Rate of force production (RFP) in more casual terms is a way to measure how quickly, and to what level, someone can apply force to an object. For any athlete who has ever worked out, their goal is always improving RFP whether they know it or not. Anytime you are looking to get faster, jump further, be more explosive, or lift a heavier weight faster the true goal is to increase the rate of force production within the primary muscle fibers. So clearly having a higher RFP is incredibly beneficial. But how do we measure it to make sure it keeps improving over the months, and years? Well you could buy a “Tendo-Unit”, which can run you quite a bit of money for a top of the line model, and a lot of time looking at numbers instead of looking at technique. The other option is to simply lift weights and use some outside of the box thinking.

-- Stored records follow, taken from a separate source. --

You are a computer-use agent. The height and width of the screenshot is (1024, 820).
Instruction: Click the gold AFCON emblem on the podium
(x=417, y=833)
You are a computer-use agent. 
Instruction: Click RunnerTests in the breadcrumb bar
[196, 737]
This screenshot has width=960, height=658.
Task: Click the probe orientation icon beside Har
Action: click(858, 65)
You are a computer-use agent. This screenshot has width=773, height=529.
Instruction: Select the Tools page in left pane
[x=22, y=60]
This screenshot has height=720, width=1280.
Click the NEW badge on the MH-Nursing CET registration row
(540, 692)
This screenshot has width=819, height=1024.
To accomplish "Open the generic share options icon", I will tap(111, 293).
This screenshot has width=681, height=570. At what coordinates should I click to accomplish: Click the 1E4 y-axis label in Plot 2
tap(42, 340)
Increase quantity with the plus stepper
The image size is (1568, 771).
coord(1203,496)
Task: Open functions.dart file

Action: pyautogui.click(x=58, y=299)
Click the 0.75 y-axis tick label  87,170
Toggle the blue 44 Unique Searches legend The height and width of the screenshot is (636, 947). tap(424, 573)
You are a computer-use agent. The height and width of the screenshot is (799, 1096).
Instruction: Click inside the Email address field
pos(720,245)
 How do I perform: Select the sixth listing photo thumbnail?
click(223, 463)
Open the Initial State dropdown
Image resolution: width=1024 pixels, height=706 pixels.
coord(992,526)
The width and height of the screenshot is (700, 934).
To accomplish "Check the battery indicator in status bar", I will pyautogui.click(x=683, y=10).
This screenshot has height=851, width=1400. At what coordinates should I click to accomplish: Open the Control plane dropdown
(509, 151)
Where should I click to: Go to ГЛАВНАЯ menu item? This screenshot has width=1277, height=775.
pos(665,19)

If two athletes each attempt to snatch a barbell from the floor, at the same weight, and one athlete catches the barbell below parallel and the other catches it in a high power position which athlete has the higher rate of force production. Ignoring technique differences, strength differences, or size differences for a second the answer is clear. The athlete who pulled the bar higher has the higher rate of force production. The second athlete was able to generate more force more quickly and it resulted in a faster easier lift. So how do you develop and improve rate of force production?
There are different ways in which you can train to improve rate of force production either directly or indirectly. Some of these are fairly obvious, while some are not.
Get Stronger: Increasing the basic strength movements like the deadlift, squat, and press will improve RFP. If you can move 500lbs off the floor, then you will be able to move 250lbs off the floor with greater acceleration and velocity, and in less time.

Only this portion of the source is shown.